WORK ORDER: Pick out each line of the records that includes the string "item", and copy it.

== Segment start ==

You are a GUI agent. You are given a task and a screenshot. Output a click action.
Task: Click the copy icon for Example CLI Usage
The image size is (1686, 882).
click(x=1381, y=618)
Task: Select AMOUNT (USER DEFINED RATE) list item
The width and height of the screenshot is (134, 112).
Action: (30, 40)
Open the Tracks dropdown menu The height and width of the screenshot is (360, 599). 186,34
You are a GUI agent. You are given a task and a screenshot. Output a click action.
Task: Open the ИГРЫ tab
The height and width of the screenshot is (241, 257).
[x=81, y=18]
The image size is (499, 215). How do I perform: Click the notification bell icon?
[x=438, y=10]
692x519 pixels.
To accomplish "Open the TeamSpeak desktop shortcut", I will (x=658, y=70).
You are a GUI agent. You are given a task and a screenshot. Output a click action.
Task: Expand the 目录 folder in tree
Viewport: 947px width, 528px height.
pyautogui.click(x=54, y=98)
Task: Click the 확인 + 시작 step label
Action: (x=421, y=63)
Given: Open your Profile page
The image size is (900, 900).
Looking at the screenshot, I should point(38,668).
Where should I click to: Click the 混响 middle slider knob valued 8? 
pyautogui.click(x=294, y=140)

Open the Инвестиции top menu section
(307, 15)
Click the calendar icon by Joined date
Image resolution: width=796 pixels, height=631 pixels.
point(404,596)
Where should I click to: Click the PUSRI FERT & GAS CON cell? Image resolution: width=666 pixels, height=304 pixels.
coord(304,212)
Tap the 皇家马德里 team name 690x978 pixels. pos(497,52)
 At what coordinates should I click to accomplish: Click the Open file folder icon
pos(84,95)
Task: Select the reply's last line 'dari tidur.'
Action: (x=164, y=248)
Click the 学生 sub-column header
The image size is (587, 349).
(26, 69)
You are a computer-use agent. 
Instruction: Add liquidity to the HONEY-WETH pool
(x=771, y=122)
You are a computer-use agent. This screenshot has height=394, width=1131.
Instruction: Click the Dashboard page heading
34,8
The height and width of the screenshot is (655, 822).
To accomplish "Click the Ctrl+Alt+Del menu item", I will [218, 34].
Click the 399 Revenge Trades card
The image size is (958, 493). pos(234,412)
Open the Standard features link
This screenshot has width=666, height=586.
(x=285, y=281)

== Segment end ==

EXERCISE RESPONSE:
Task: Select AMOUNT (USER DEFINED RATE) list item
To accomplish "Click the Ctrl+Alt+Del menu item", I will [218, 34].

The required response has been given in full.